== Collected data ==
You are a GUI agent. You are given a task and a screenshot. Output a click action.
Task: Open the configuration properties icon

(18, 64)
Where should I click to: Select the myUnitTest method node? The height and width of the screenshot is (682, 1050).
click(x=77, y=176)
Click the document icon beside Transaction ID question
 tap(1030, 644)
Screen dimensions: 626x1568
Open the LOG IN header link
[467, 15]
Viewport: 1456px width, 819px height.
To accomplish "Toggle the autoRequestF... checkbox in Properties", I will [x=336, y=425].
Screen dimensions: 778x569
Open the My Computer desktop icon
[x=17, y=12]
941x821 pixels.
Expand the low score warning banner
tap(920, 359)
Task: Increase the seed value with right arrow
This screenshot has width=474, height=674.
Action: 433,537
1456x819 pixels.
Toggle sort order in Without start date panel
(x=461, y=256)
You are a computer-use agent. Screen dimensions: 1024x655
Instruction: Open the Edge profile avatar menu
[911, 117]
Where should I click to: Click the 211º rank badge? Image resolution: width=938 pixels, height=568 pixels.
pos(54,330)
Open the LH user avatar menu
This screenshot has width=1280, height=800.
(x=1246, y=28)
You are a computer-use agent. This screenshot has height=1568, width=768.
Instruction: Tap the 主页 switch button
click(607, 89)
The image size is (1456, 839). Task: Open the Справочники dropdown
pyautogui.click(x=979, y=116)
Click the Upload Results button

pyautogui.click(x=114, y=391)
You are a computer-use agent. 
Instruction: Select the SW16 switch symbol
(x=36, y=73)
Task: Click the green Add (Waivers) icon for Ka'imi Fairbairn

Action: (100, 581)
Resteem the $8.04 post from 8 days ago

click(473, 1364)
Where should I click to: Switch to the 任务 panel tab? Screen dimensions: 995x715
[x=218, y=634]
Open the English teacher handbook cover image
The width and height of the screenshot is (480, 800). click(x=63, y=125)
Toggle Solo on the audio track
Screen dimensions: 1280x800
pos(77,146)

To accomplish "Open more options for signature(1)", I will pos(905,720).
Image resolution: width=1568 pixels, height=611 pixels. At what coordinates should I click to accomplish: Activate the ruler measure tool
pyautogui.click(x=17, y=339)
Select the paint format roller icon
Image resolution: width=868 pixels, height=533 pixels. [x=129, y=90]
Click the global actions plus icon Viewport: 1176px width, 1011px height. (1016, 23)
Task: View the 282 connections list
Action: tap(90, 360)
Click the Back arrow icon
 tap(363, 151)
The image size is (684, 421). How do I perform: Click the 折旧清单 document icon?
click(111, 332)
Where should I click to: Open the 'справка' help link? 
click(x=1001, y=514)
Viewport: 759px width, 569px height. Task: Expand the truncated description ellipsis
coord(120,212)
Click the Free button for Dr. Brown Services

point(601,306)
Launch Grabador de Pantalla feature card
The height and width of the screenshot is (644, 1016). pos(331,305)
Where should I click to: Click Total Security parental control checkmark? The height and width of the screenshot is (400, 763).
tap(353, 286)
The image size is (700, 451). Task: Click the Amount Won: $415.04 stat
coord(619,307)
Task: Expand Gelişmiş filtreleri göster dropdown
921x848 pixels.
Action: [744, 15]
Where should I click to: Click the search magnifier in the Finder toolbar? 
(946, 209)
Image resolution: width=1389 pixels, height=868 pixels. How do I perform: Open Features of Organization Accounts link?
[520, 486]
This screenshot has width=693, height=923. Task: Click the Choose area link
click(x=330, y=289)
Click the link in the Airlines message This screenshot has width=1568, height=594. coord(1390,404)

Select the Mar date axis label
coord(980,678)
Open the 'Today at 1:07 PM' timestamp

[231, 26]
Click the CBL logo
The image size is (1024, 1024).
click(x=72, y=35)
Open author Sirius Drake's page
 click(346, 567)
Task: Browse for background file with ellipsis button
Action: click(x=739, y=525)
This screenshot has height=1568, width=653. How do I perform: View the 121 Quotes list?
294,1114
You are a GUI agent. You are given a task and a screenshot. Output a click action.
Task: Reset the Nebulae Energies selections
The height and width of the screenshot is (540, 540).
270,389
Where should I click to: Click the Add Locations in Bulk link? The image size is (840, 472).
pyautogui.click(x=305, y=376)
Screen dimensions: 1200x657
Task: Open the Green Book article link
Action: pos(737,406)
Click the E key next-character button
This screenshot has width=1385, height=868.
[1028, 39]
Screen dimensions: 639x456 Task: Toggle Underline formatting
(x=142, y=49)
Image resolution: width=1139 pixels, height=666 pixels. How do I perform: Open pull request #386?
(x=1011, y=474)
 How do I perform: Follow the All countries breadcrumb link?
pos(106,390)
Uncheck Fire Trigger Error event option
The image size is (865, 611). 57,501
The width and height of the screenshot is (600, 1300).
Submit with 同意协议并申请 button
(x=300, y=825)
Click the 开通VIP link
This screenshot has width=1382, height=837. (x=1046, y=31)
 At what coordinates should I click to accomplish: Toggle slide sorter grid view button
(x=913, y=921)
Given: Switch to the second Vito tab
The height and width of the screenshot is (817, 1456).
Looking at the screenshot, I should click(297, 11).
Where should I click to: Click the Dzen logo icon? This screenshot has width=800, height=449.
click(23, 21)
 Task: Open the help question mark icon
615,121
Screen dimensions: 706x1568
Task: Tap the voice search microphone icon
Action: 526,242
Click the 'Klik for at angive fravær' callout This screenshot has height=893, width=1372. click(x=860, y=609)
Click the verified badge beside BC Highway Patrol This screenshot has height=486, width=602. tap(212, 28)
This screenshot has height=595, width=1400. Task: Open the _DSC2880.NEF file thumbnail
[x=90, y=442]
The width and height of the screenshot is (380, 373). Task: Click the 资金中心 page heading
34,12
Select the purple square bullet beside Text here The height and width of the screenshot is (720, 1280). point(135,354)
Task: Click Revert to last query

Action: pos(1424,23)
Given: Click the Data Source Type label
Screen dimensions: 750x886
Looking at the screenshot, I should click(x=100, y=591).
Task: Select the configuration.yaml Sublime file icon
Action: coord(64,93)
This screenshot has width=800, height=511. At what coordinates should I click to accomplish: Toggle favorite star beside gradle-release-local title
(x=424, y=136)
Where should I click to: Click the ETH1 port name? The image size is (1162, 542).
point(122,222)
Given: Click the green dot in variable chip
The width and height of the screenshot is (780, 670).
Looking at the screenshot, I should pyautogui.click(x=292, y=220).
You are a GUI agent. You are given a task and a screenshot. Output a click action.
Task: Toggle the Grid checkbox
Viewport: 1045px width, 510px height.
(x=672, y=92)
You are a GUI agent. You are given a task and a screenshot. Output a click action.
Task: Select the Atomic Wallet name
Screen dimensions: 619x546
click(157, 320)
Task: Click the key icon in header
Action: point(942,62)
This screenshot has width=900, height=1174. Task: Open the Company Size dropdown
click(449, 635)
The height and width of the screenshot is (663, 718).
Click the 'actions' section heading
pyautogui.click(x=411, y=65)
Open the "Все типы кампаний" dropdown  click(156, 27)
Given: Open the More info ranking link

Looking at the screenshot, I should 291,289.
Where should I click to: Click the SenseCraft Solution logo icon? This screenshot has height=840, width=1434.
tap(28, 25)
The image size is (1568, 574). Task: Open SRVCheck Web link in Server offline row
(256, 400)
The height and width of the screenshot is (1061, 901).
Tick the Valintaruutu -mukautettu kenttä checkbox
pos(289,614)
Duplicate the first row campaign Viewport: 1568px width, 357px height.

== Directions for this task ==
Could you set down every line above exactly as written?

== Written response ==
You are a GUI agent. You are given a task and a screenshot. Output a click action.
Task: Open the configuration properties icon

(18, 64)
Where should I click to: Select the myUnitTest method node? The height and width of the screenshot is (682, 1050).
click(x=77, y=176)
Click the document icon beside Transaction ID question
 tap(1030, 644)
Screen dimensions: 626x1568
Open the LOG IN header link
[467, 15]
Viewport: 1456px width, 819px height.
To accomplish "Toggle the autoRequestF... checkbox in Properties", I will [x=336, y=425].
Screen dimensions: 778x569
Open the My Computer desktop icon
[x=17, y=12]
941x821 pixels.
Expand the low score warning banner
tap(920, 359)
Task: Increase the seed value with right arrow
This screenshot has width=474, height=674.
Action: 433,537
1456x819 pixels.
Toggle sort order in Without start date panel
(x=461, y=256)
You are a computer-use agent. Screen dimensions: 1024x655
Instruction: Open the Edge profile avatar menu
[911, 117]
Where should I click to: Click the 211º rank badge? Image resolution: width=938 pixels, height=568 pixels.
pos(54,330)
Open the LH user avatar menu
This screenshot has width=1280, height=800.
(x=1246, y=28)
You are a computer-use agent. This screenshot has height=1568, width=768.
Instruction: Tap the 主页 switch button
click(607, 89)
The image size is (1456, 839). Task: Open the Справочники dropdown
pyautogui.click(x=979, y=116)
Click the Upload Results button

pyautogui.click(x=114, y=391)
You are a computer-use agent. 
Instruction: Select the SW16 switch symbol
(x=36, y=73)
Task: Click the green Add (Waivers) icon for Ka'imi Fairbairn

Action: (100, 581)
Resteem the $8.04 post from 8 days ago

click(473, 1364)
Where should I click to: Switch to the 任务 panel tab? Screen dimensions: 995x715
[x=218, y=634]
Open the English teacher handbook cover image
The width and height of the screenshot is (480, 800). click(x=63, y=125)
Toggle Solo on the audio track
Screen dimensions: 1280x800
pos(77,146)

To accomplish "Open more options for signature(1)", I will pos(905,720).
Image resolution: width=1568 pixels, height=611 pixels. At what coordinates should I click to accomplish: Activate the ruler measure tool
pyautogui.click(x=17, y=339)
Select the paint format roller icon
Image resolution: width=868 pixels, height=533 pixels. [x=129, y=90]
Click the global actions plus icon Viewport: 1176px width, 1011px height. (1016, 23)
Task: View the 282 connections list
Action: tap(90, 360)
Click the Back arrow icon
 tap(363, 151)
The image size is (684, 421). How do I perform: Click the 折旧清单 document icon?
click(111, 332)
Where should I click to: Open the 'справка' help link? 
click(x=1001, y=514)
Viewport: 759px width, 569px height. Task: Expand the truncated description ellipsis
coord(120,212)
Click the Free button for Dr. Brown Services

point(601,306)
Launch Grabador de Pantalla feature card
The height and width of the screenshot is (644, 1016). pos(331,305)
Where should I click to: Click Total Security parental control checkmark? The height and width of the screenshot is (400, 763).
tap(353, 286)
The image size is (700, 451). Task: Click the Amount Won: $415.04 stat
coord(619,307)
Task: Expand Gelişmiş filtreleri göster dropdown
921x848 pixels.
Action: [744, 15]
Where should I click to: Click the search magnifier in the Finder toolbar? 
(946, 209)
Image resolution: width=1389 pixels, height=868 pixels. How do I perform: Open Features of Organization Accounts link?
[520, 486]
This screenshot has width=693, height=923. Task: Click the Choose area link
click(x=330, y=289)
Click the link in the Airlines message This screenshot has width=1568, height=594. coord(1390,404)

Select the Mar date axis label
coord(980,678)
Open the 'Today at 1:07 PM' timestamp

[231, 26]
Click the CBL logo
The image size is (1024, 1024).
click(x=72, y=35)
Open author Sirius Drake's page
 click(346, 567)
Task: Browse for background file with ellipsis button
Action: click(x=739, y=525)
This screenshot has height=1568, width=653. How do I perform: View the 121 Quotes list?
294,1114
You are a GUI agent. You are given a task and a screenshot. Output a click action.
Task: Reset the Nebulae Energies selections
The height and width of the screenshot is (540, 540).
270,389
Where should I click to: Click the Add Locations in Bulk link? The image size is (840, 472).
pyautogui.click(x=305, y=376)
Screen dimensions: 1200x657
Task: Open the Green Book article link
Action: pos(737,406)
Click the E key next-character button
This screenshot has width=1385, height=868.
[1028, 39]
Screen dimensions: 639x456 Task: Toggle Underline formatting
(x=142, y=49)
Image resolution: width=1139 pixels, height=666 pixels. How do I perform: Open pull request #386?
(x=1011, y=474)
 How do I perform: Follow the All countries breadcrumb link?
pos(106,390)
Uncheck Fire Trigger Error event option
The image size is (865, 611). 57,501
The width and height of the screenshot is (600, 1300).
Submit with 同意协议并申请 button
(x=300, y=825)
Click the 开通VIP link
This screenshot has width=1382, height=837. (x=1046, y=31)
 At what coordinates should I click to accomplish: Toggle slide sorter grid view button
(x=913, y=921)
Given: Switch to the second Vito tab
The height and width of the screenshot is (817, 1456).
Looking at the screenshot, I should click(297, 11).
Where should I click to: Click the Dzen logo icon? This screenshot has width=800, height=449.
click(23, 21)
 Task: Open the help question mark icon
615,121
Screen dimensions: 706x1568
Task: Tap the voice search microphone icon
Action: 526,242
Click the 'Klik for at angive fravær' callout This screenshot has height=893, width=1372. click(x=860, y=609)
Click the verified badge beside BC Highway Patrol This screenshot has height=486, width=602. tap(212, 28)
This screenshot has height=595, width=1400. Task: Open the _DSC2880.NEF file thumbnail
[x=90, y=442]
The width and height of the screenshot is (380, 373). Task: Click the 资金中心 page heading
34,12
Select the purple square bullet beside Text here The height and width of the screenshot is (720, 1280). point(135,354)
Task: Click Revert to last query

Action: pos(1424,23)
Given: Click the Data Source Type label
Screen dimensions: 750x886
Looking at the screenshot, I should click(x=100, y=591).
Task: Select the configuration.yaml Sublime file icon
Action: coord(64,93)
This screenshot has width=800, height=511. At what coordinates should I click to accomplish: Toggle favorite star beside gradle-release-local title
(x=424, y=136)
Where should I click to: Click the ETH1 port name? The image size is (1162, 542).
point(122,222)
Given: Click the green dot in variable chip
The width and height of the screenshot is (780, 670).
Looking at the screenshot, I should pyautogui.click(x=292, y=220).
You are a GUI agent. You are given a task and a screenshot. Output a click action.
Task: Toggle the Grid checkbox
Viewport: 1045px width, 510px height.
(x=672, y=92)
You are a GUI agent. You are given a task and a screenshot. Output a click action.
Task: Select the Atomic Wallet name
Screen dimensions: 619x546
click(157, 320)
Task: Click the key icon in header
Action: point(942,62)
This screenshot has width=900, height=1174. Task: Open the Company Size dropdown
click(449, 635)
The height and width of the screenshot is (663, 718).
Click the 'actions' section heading
pyautogui.click(x=411, y=65)
Open the "Все типы кампаний" dropdown  click(156, 27)
Given: Open the More info ranking link

Looking at the screenshot, I should 291,289.
Where should I click to: Click the SenseCraft Solution logo icon? This screenshot has height=840, width=1434.
tap(28, 25)
The image size is (1568, 574). Task: Open SRVCheck Web link in Server offline row
(256, 400)
The height and width of the screenshot is (1061, 901).
Tick the Valintaruutu -mukautettu kenttä checkbox
pos(289,614)
Duplicate the first row campaign Viewport: 1568px width, 357px height.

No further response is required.